Copy every item below word for word, leaving out the pictures.

================================

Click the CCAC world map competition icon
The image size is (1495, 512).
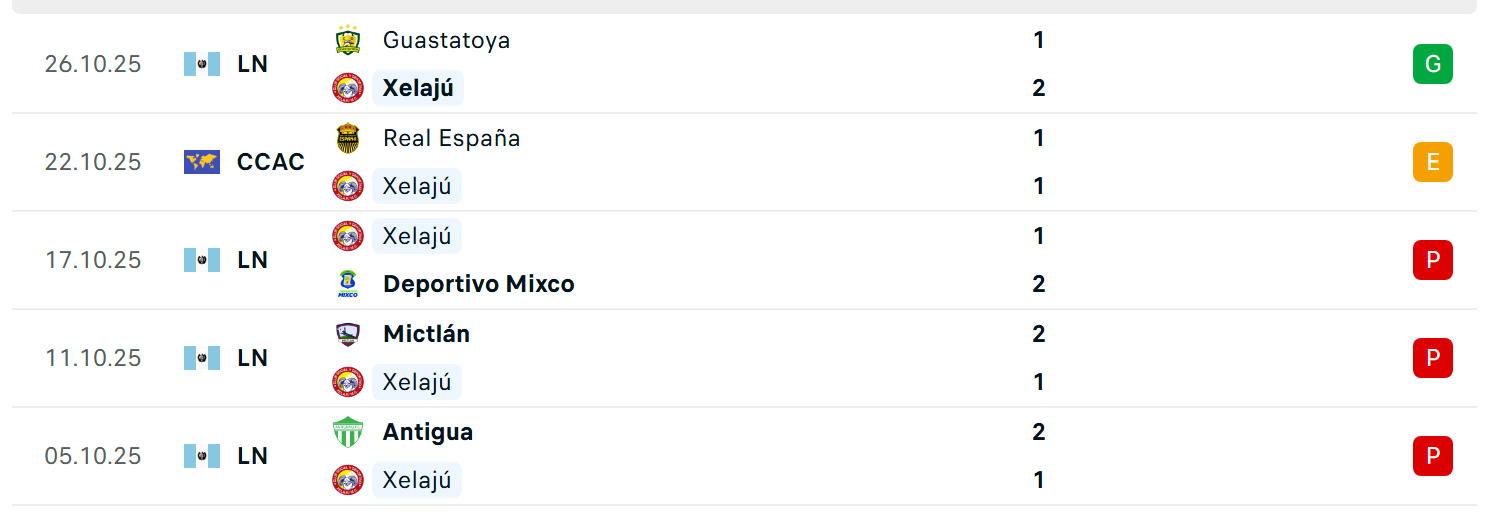pyautogui.click(x=202, y=162)

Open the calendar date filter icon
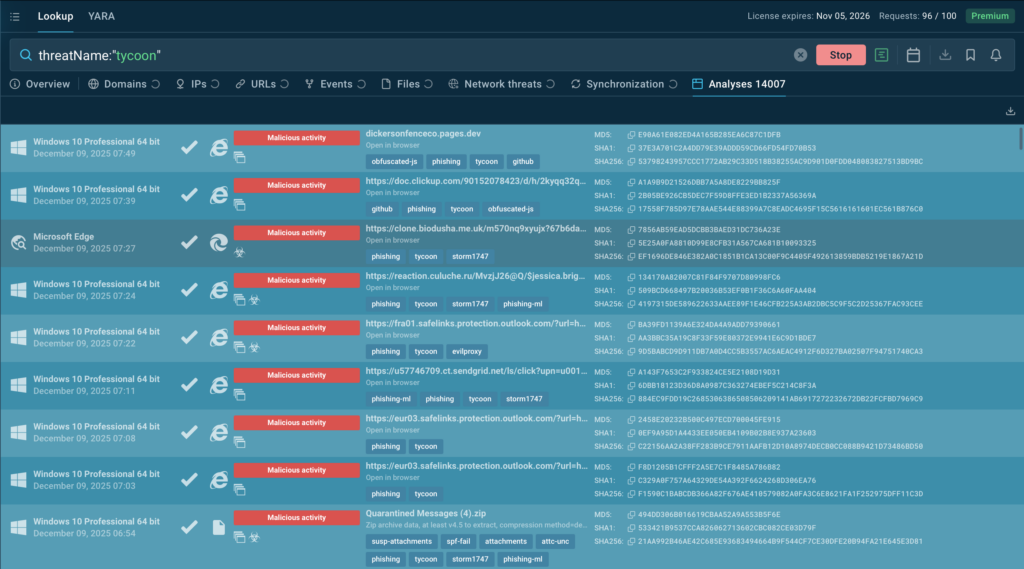(x=913, y=55)
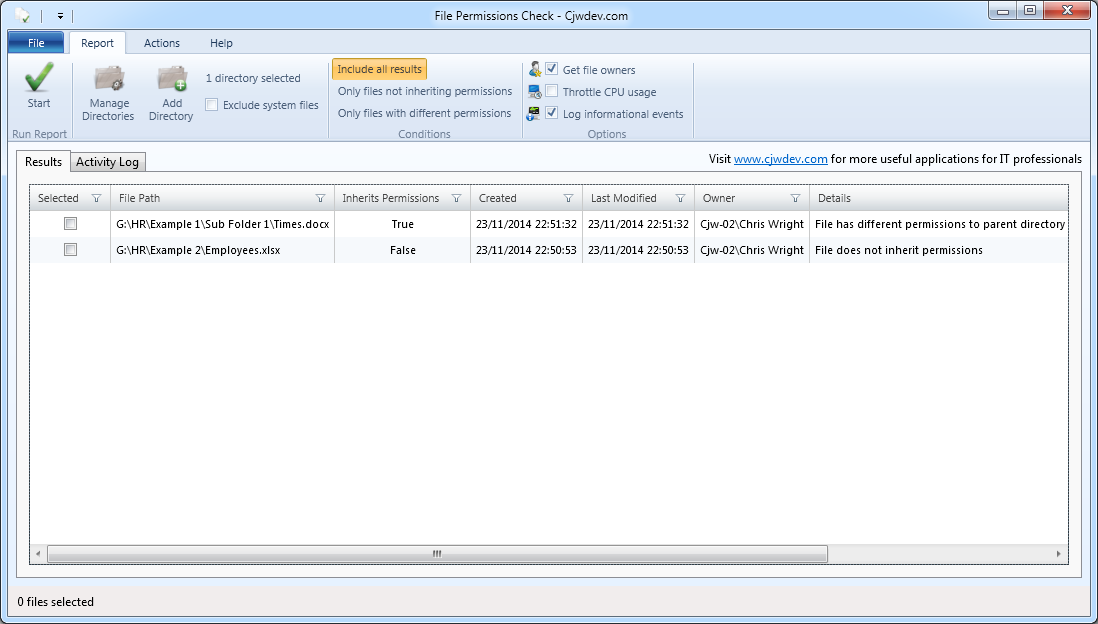
Task: Click the green Start checkmark icon
Action: (39, 79)
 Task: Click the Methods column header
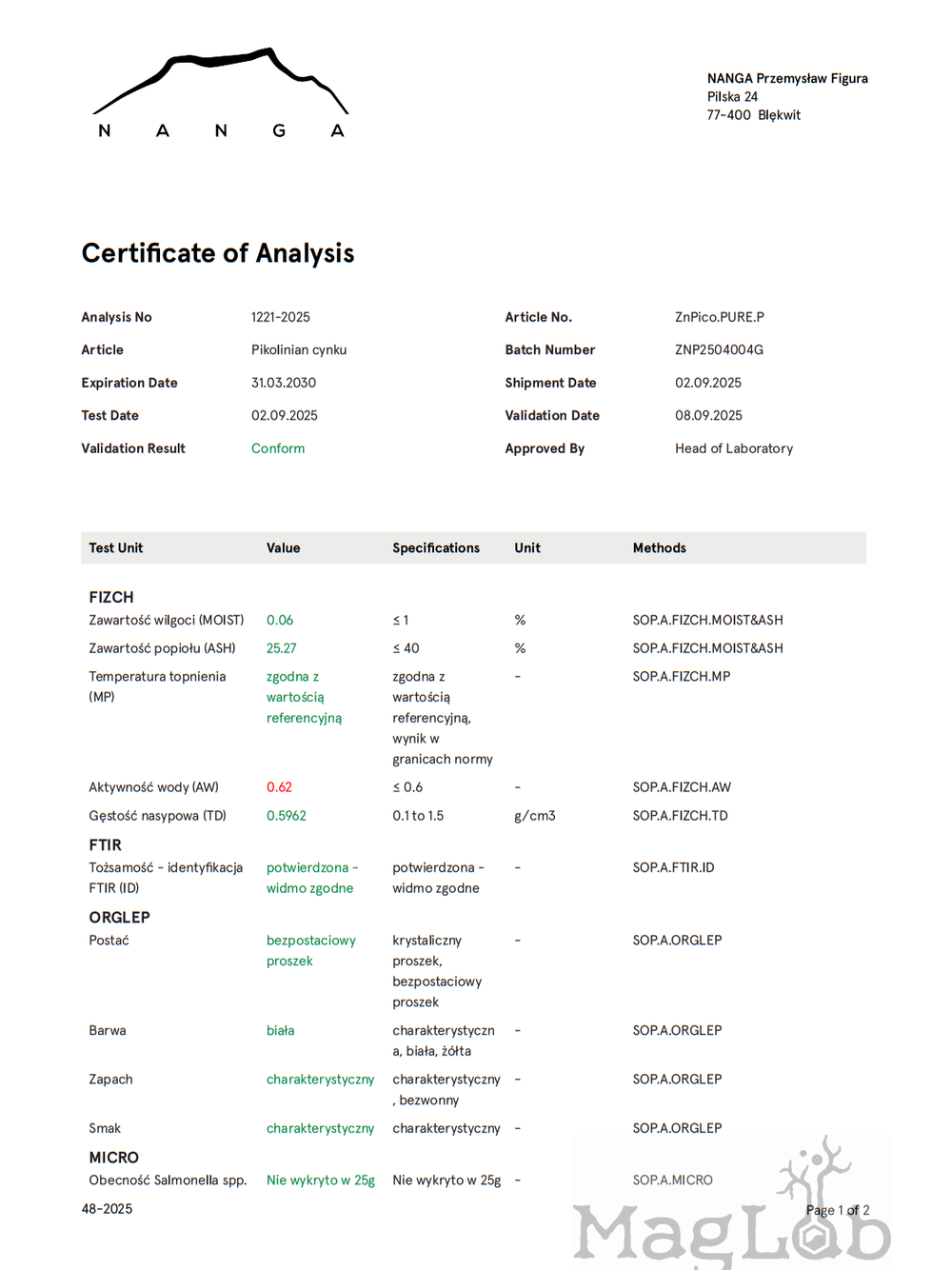pos(659,548)
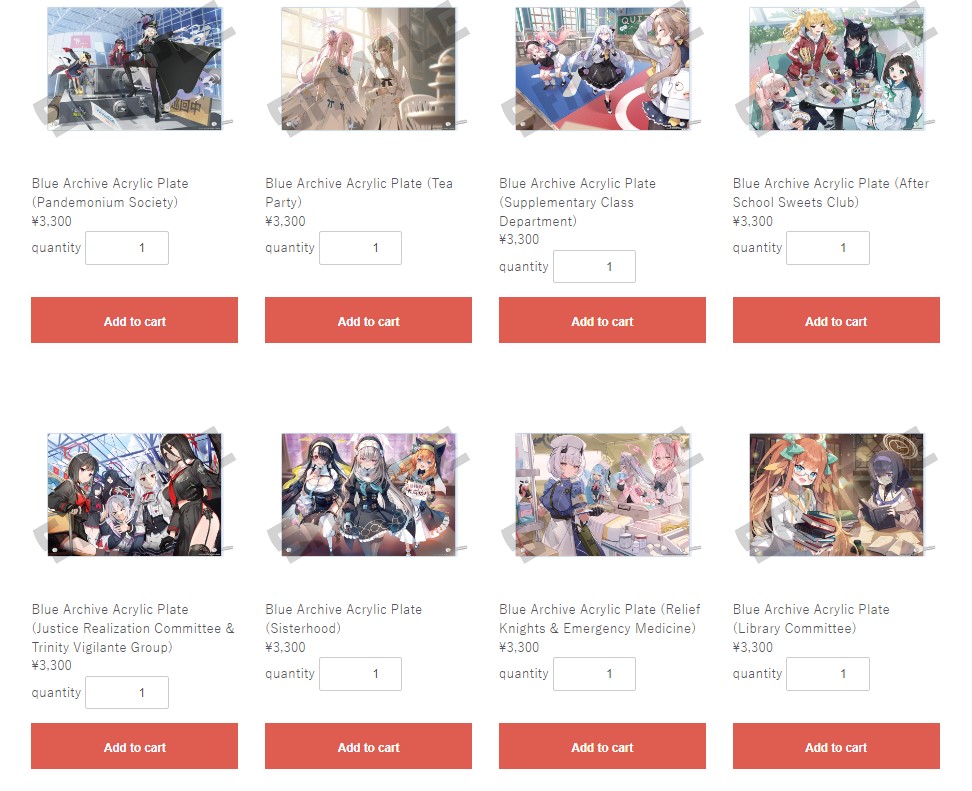Open the Library Committee product title link
972x791 pixels.
point(811,619)
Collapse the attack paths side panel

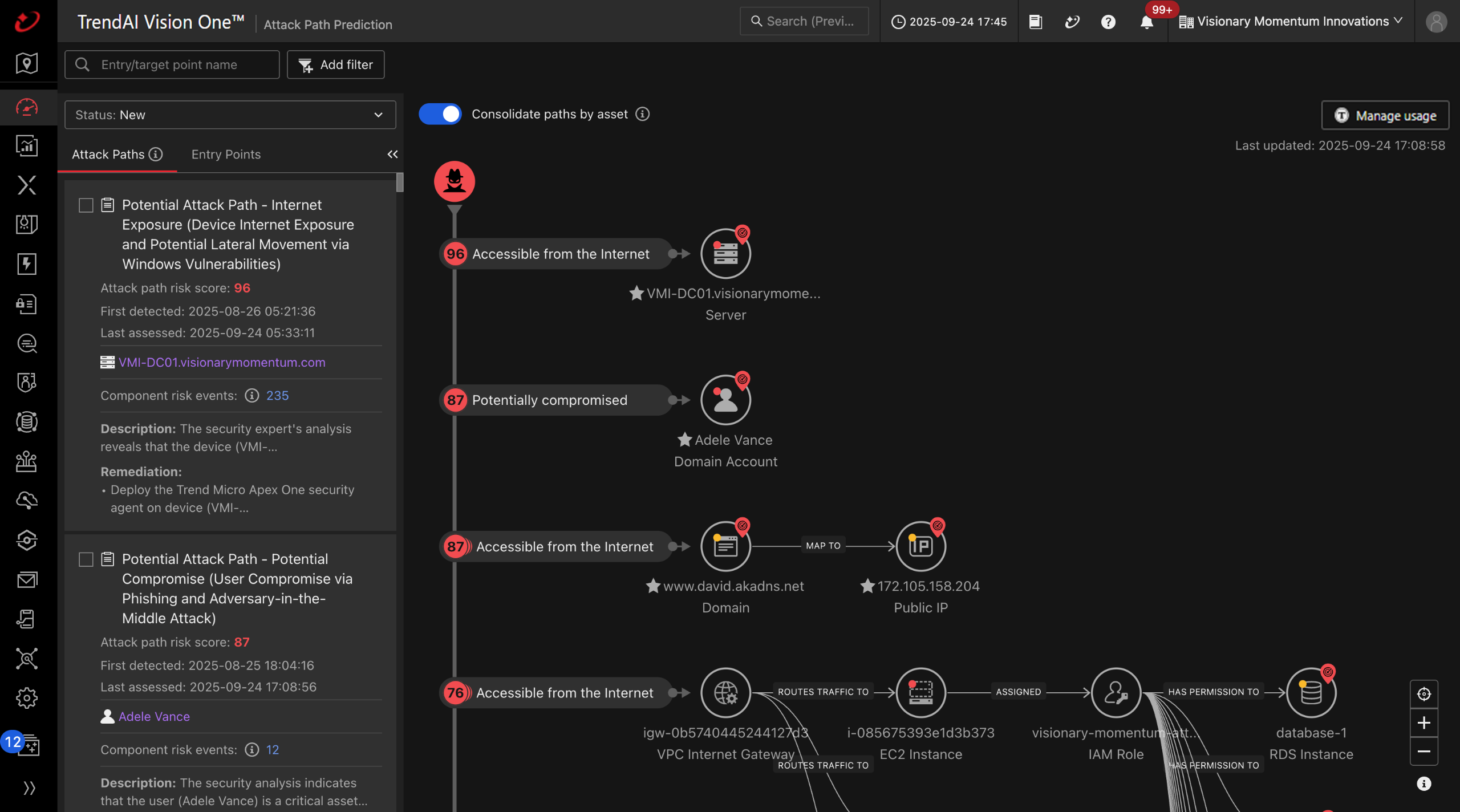[x=392, y=155]
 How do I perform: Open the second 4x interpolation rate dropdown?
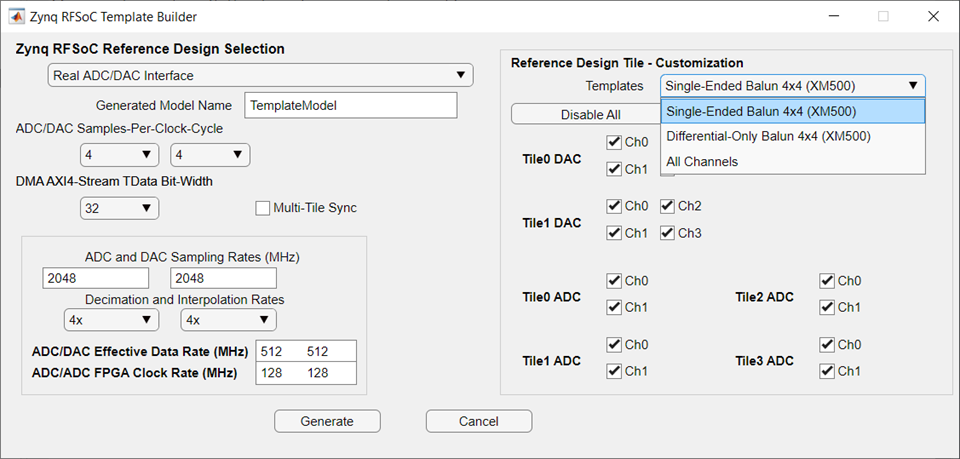228,320
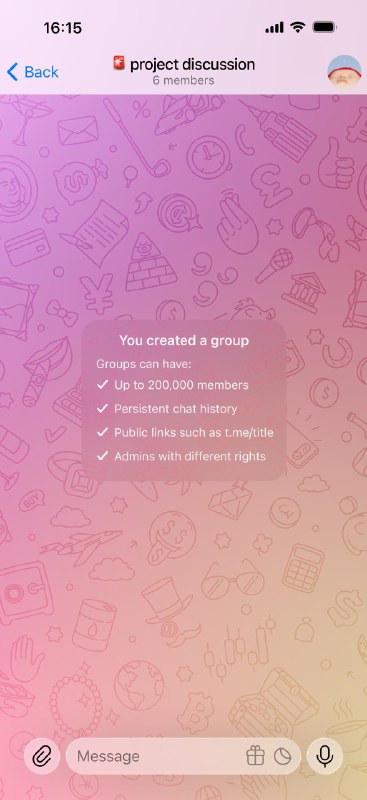Tap the Wi-Fi status icon
Screen dimensions: 367x800
pos(298,28)

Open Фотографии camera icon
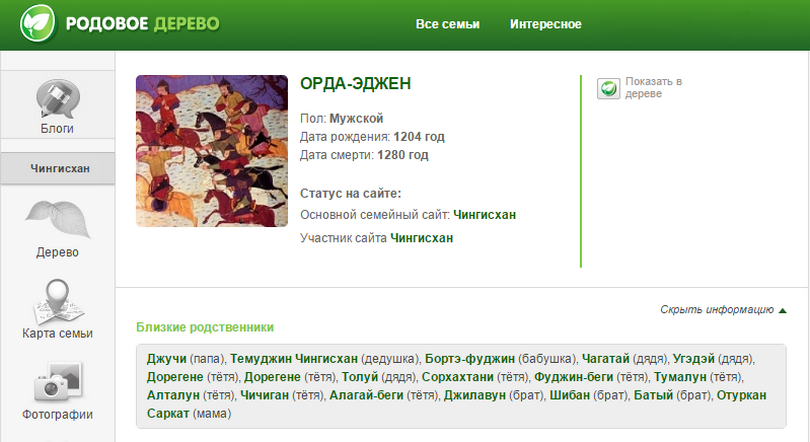57,381
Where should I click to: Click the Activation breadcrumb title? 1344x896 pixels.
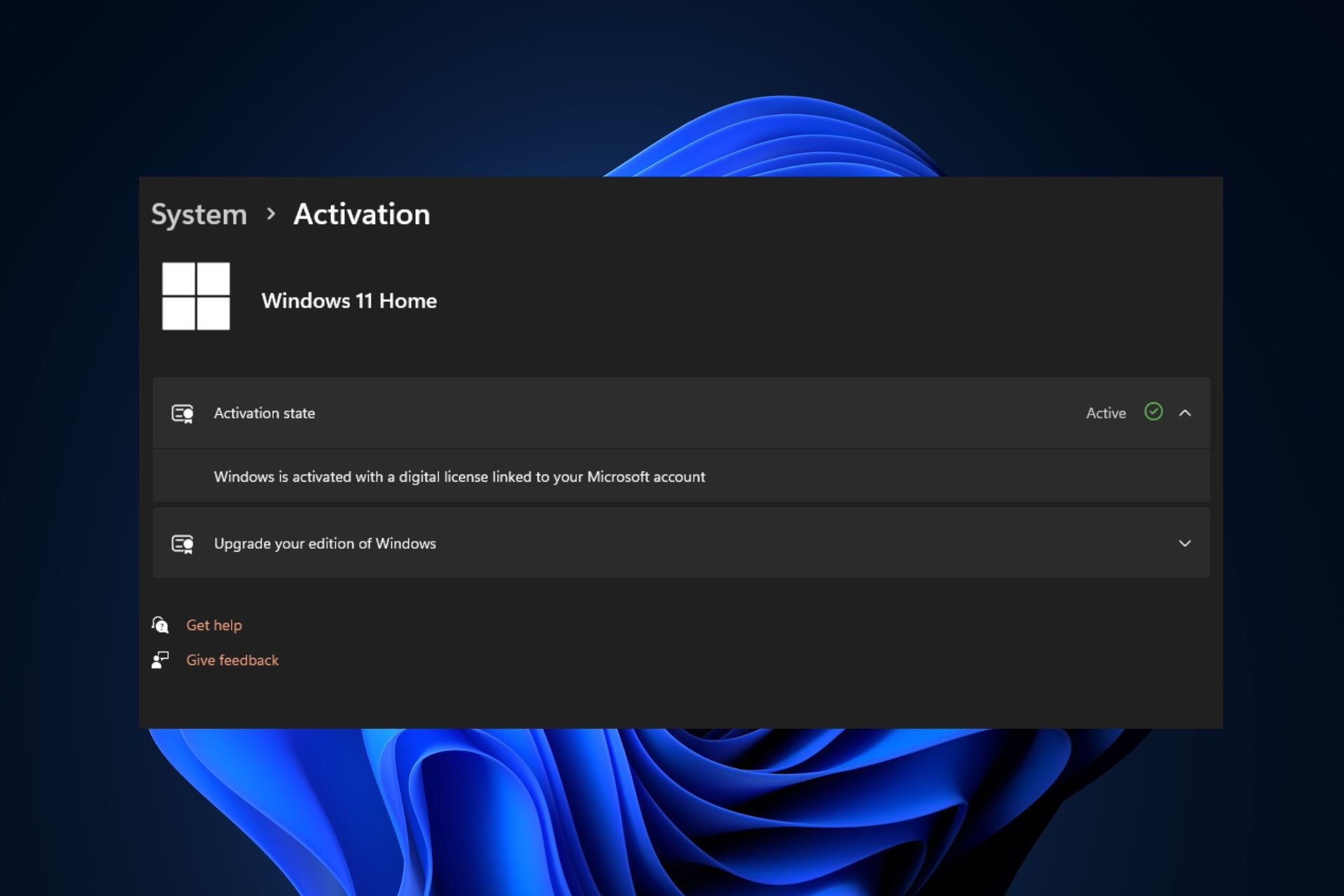tap(361, 214)
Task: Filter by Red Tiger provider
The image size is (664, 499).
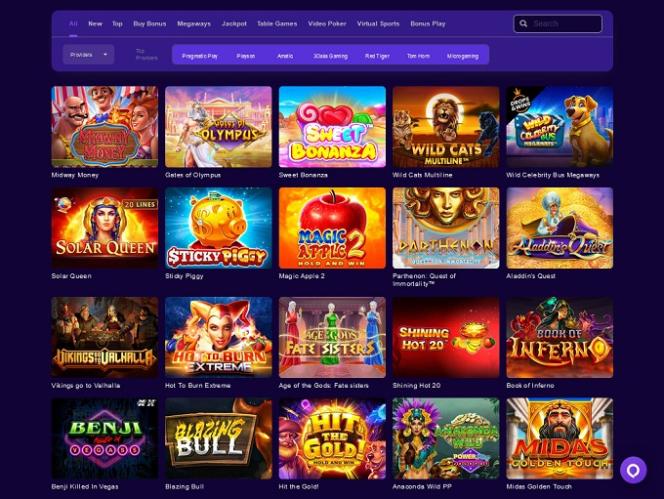Action: [377, 56]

================================

=== Task solution ===
Click the CCAC world map competition icon
The image size is (1495, 512).
pyautogui.click(x=202, y=162)

Open the calendar date filter icon
(x=913, y=55)
Task: Click the green Start checkmark icon
Action: (39, 79)
 Task: Click the Methods column header
pos(659,548)
Open the Library Committee product title link
972x791 pixels.
point(811,619)
Collapse the attack paths side panel

[x=392, y=155]
 How do I perform: Open the second 4x interpolation rate dropdown?
228,320
Tap the Wi-Fi status icon
Screen dimensions: 367x800
pos(298,28)

Open Фотографии camera icon
57,381
Where should I click to: Click the Activation breadcrumb title? 1344x896 pixels.
tap(361, 214)
Task: Filter by Red Tiger provider
The image size is (664, 499).
Action: [377, 56]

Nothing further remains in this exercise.